### Extract to read:
During a visit to the Port of Dover in March, MPs observed meat packed in plastic bags and newspapers, stowed in cardboard boxes, and stored in defrosted chest freezers. They were alarmed by Border Force’s limited inspection facilities, restricted decontamination capability and lack of dedicated handwashing areas.

One port worker told MPs they had “found an entire pig stuffed inside a suitcase; its legs cut off badly so that it could fit inside. Not a professionally butchered animal.”

Staff from Dover Port Health Authority added:

There are literally hundreds of targeted vehicles driving straight past as we do not have the resources to stop and search.”

The report challenges the Department for Environment, Food and Rural Affairs’ claim that “intelligence-led checks” are being conducted, describing the reality as “a limited and incomplete intelligence network, strained enforcement capability, and port facilities unsuitable for seizing significant volumes of potentially contaminated meat.”

MPs warn there is currently no effective deterrent to smuggling and call on Defra to prosecute repeat offenders and those importing large quantities. While the Department has plans to crush vehicles carrying illegal imports, the Committee notes this is “not a silver bullet” solution.

### Directions:
According to the text on illegal meat imports at the Port of Dover, why are targeted vehicles driving straight past the port? Answer in one to three sentences.

[Collected data]
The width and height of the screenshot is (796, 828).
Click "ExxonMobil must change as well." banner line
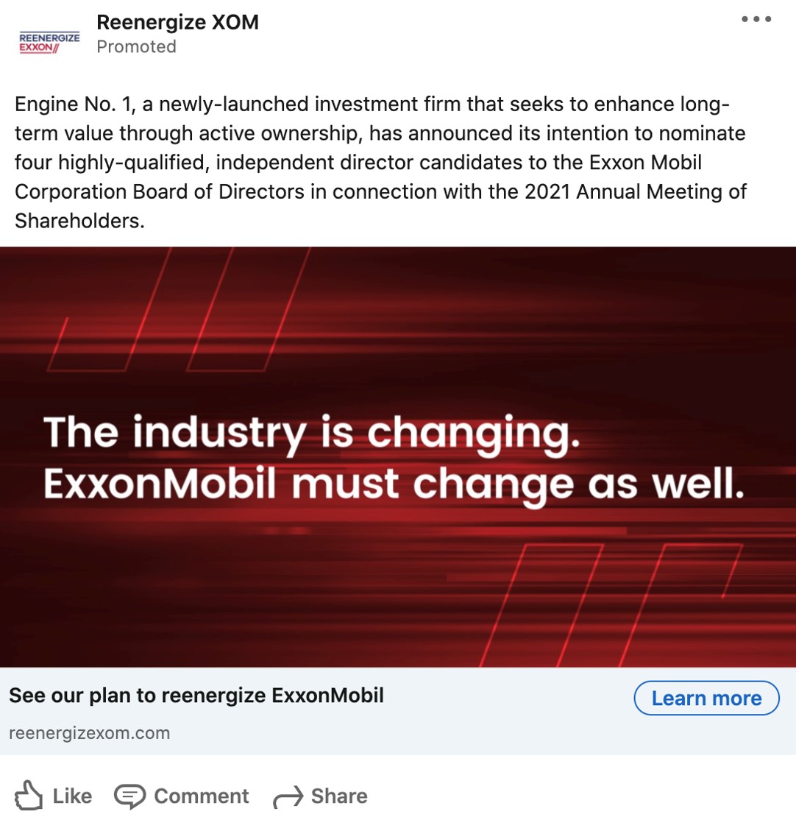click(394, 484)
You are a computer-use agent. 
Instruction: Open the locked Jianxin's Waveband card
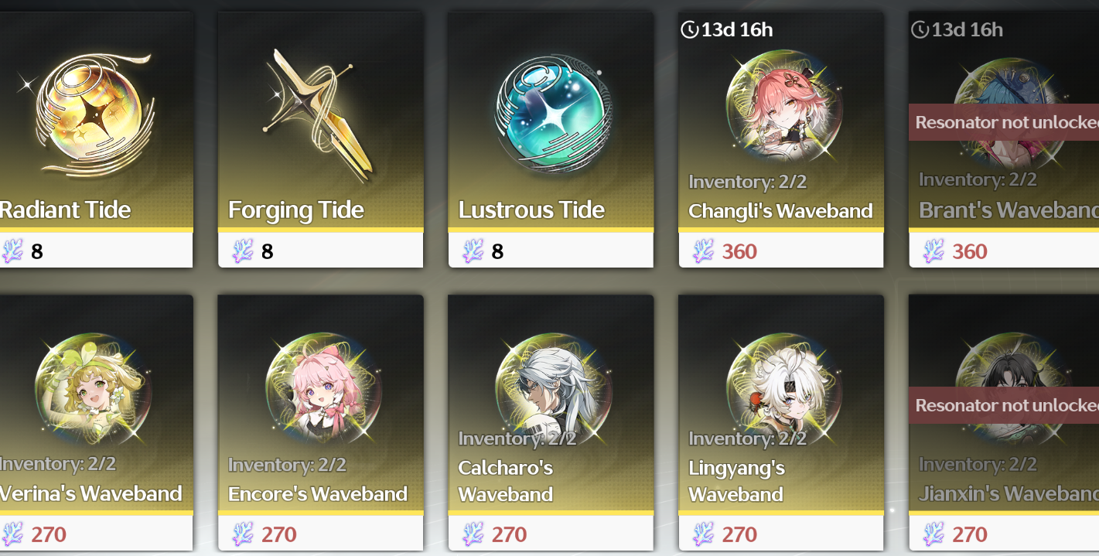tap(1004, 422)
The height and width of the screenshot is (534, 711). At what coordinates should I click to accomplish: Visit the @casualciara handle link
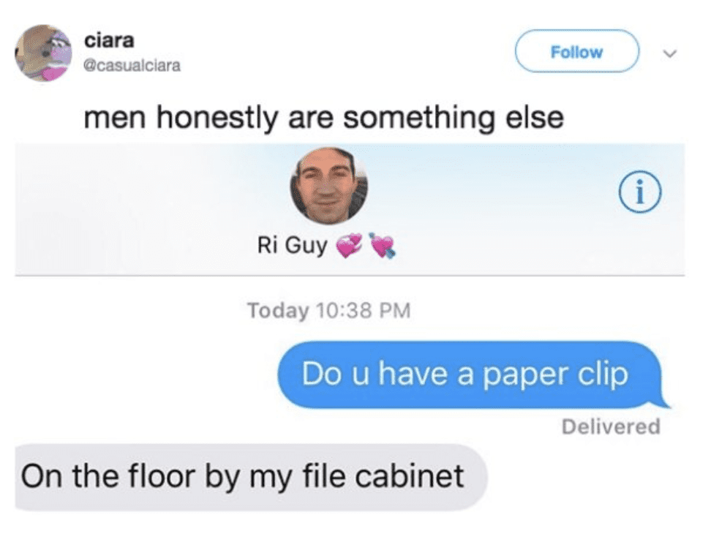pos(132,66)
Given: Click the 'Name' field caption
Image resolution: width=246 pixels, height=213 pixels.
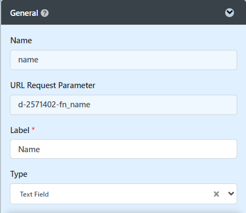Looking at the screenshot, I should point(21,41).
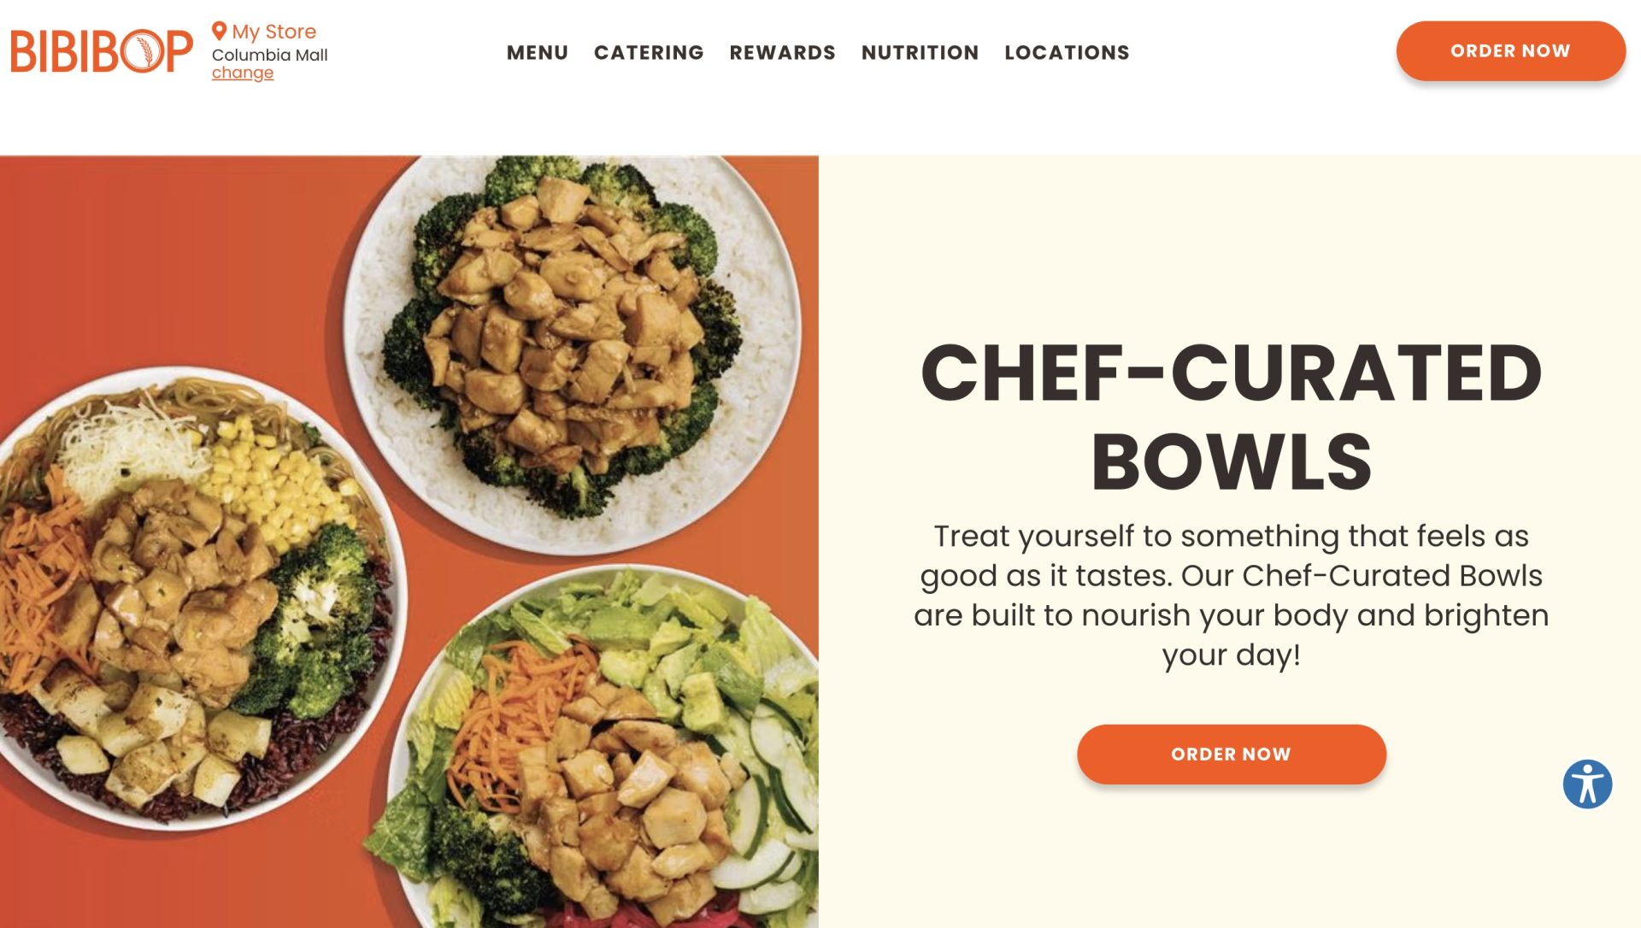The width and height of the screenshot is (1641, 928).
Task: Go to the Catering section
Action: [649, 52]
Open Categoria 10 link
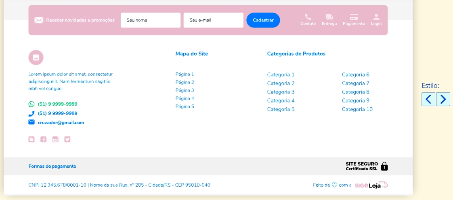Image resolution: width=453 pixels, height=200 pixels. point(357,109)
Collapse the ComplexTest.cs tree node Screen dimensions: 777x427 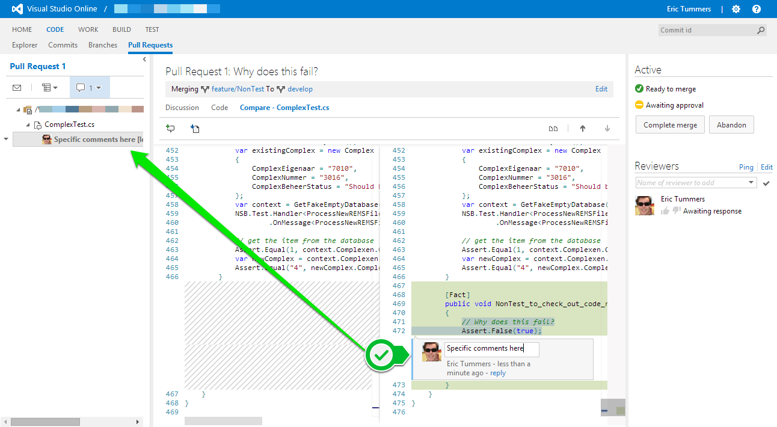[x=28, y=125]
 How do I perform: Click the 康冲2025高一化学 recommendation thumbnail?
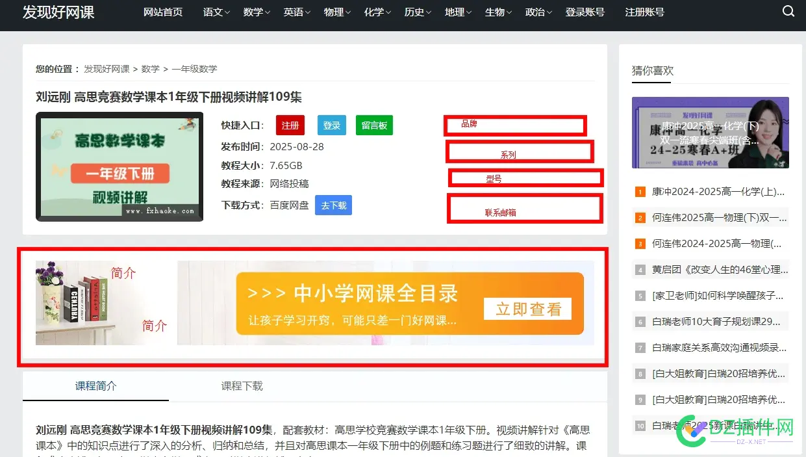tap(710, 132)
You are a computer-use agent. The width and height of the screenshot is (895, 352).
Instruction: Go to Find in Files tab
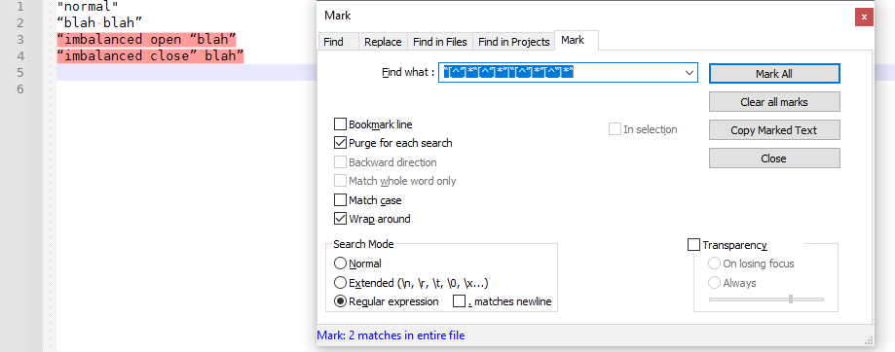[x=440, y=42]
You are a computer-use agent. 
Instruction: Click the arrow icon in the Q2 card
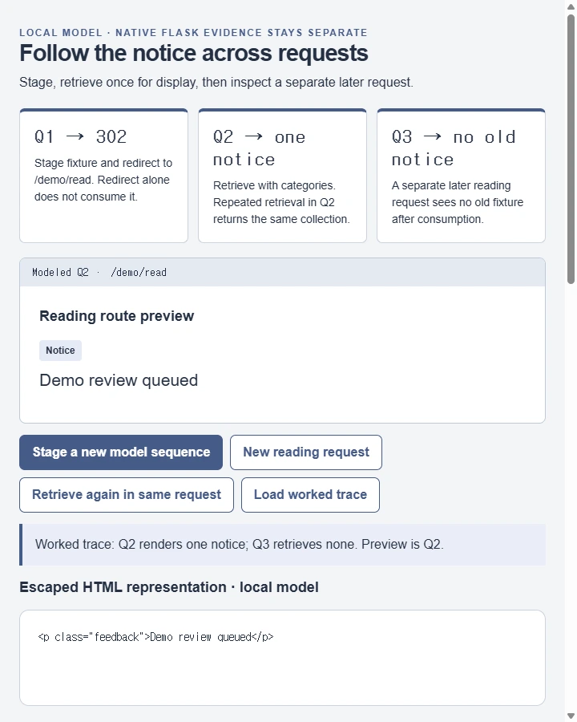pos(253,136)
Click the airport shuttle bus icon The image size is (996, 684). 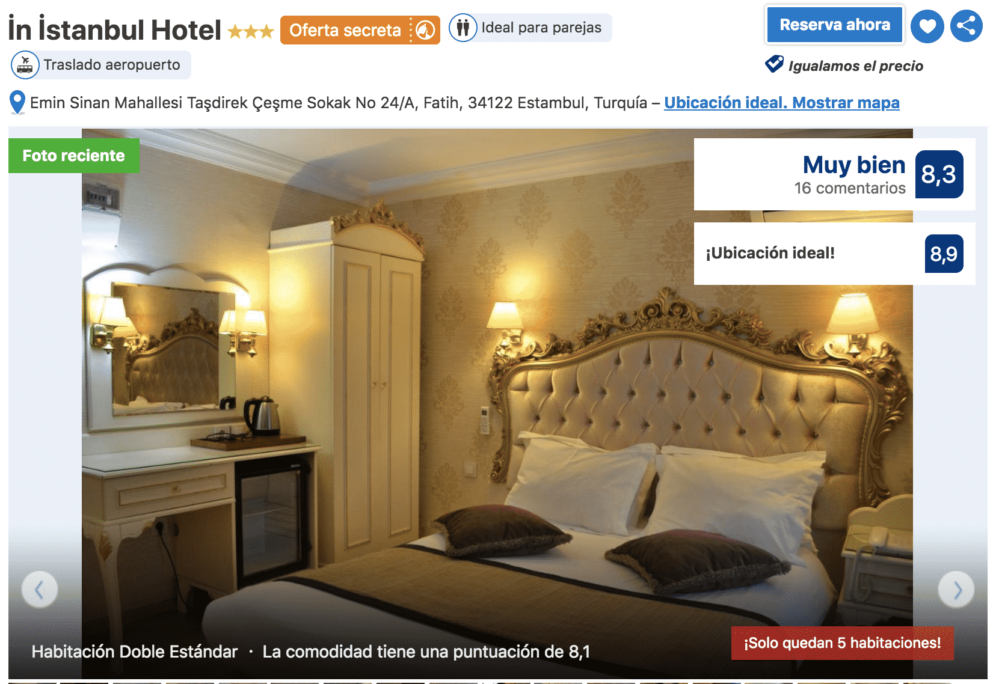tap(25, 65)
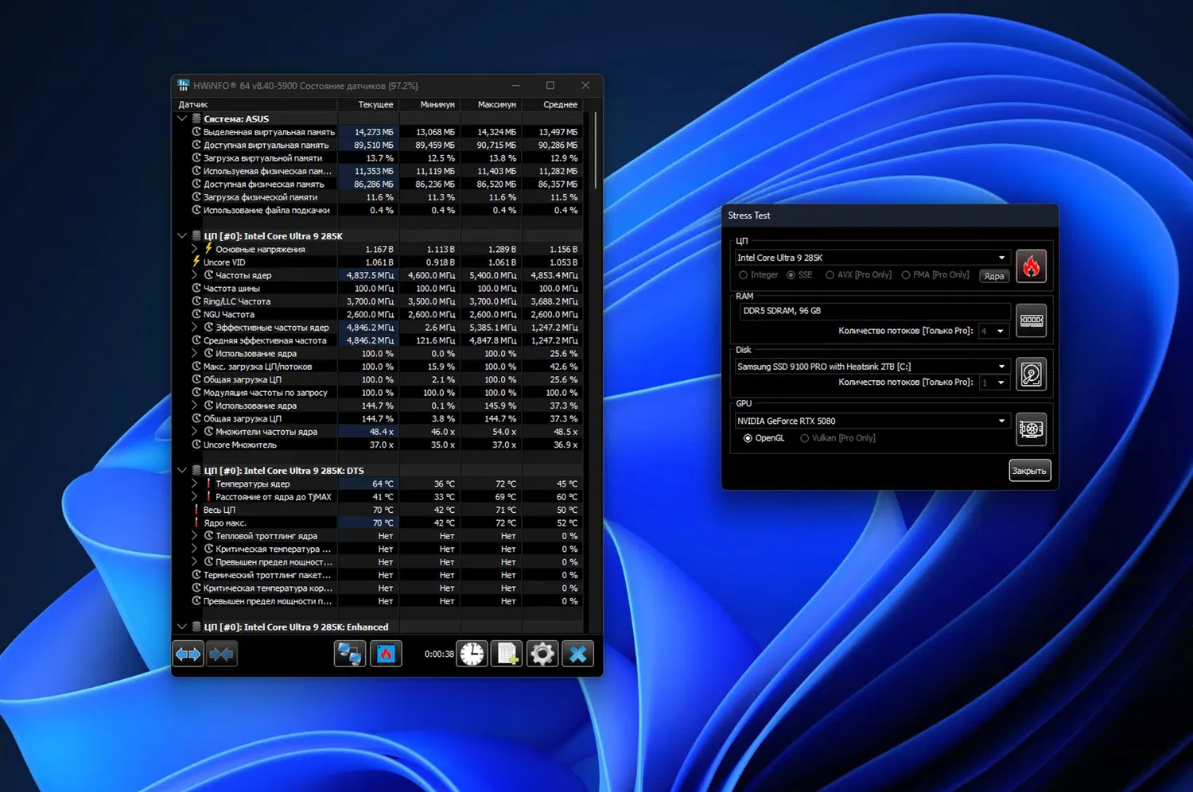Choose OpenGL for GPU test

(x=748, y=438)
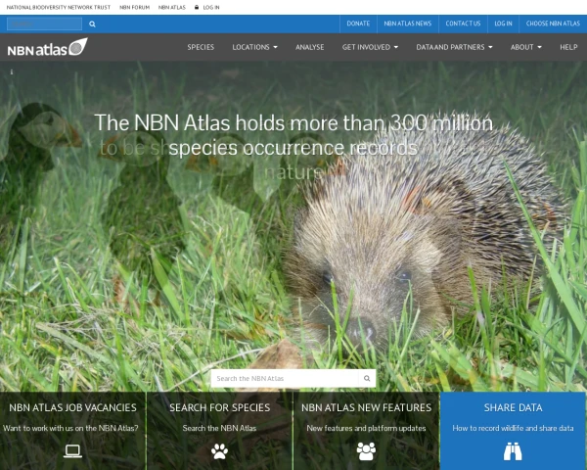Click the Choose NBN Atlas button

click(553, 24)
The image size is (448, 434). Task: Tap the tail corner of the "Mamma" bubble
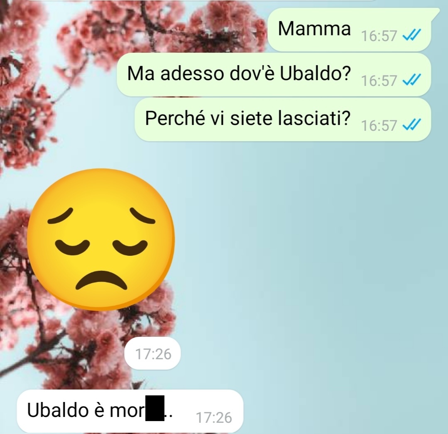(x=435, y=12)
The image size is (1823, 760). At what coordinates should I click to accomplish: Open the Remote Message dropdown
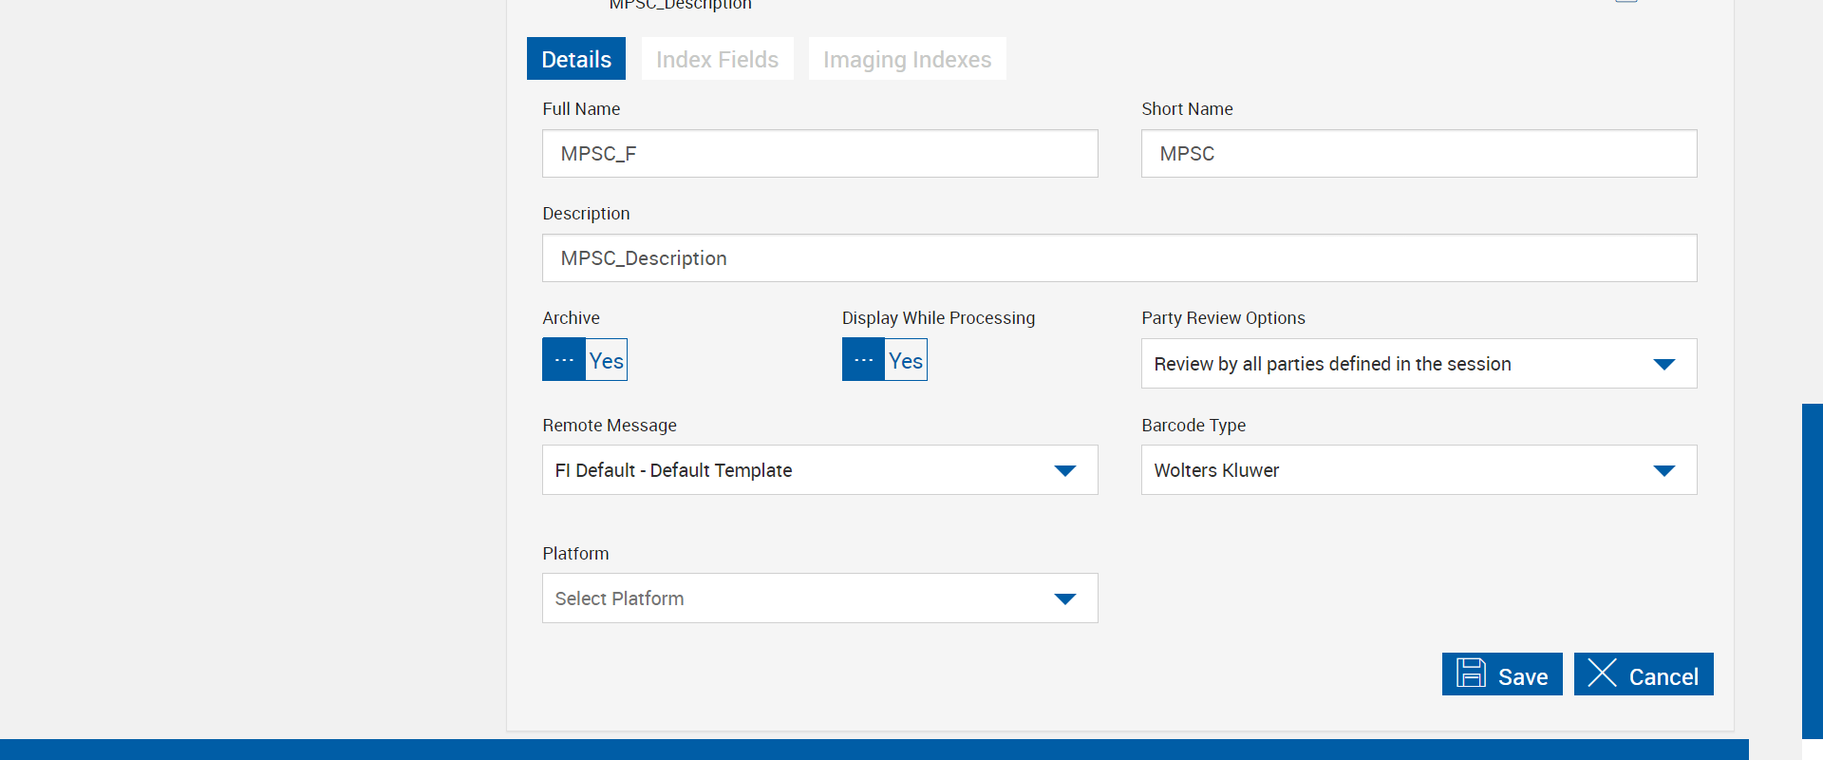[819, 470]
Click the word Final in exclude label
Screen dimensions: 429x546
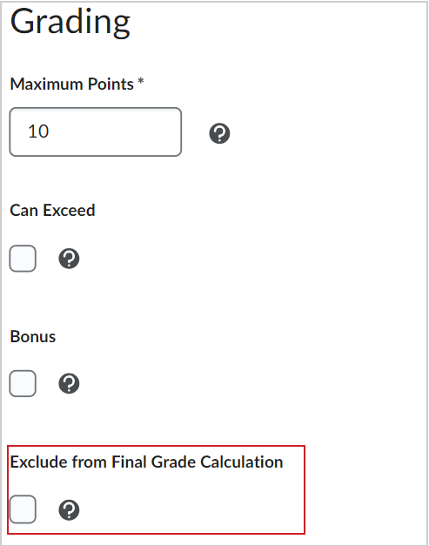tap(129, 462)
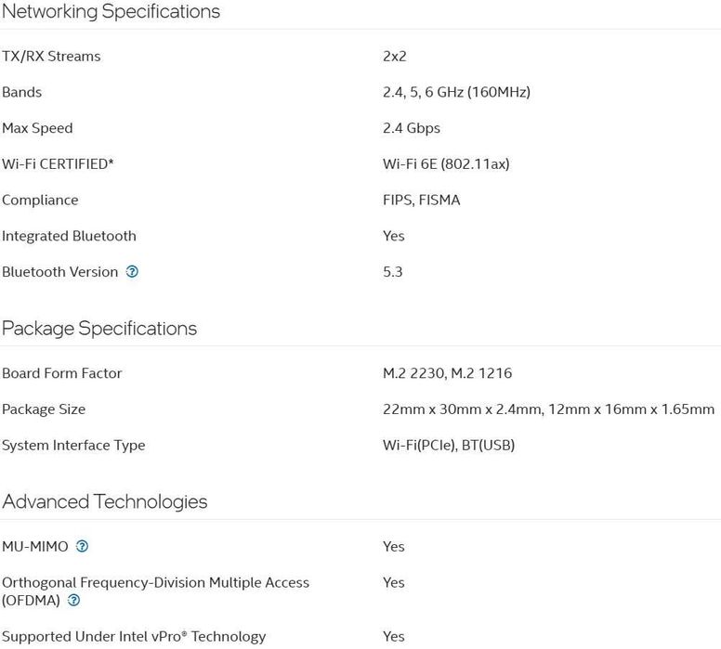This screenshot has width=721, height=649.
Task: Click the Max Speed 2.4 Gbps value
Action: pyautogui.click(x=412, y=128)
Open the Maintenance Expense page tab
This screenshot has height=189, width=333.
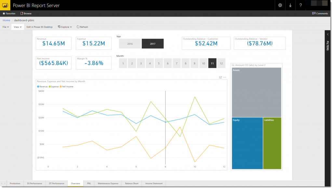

### Solution below:
Staff from Dover Port Health Authority said hundreds of targeted vehicles drive straight past because they do not have the resources to stop and search them.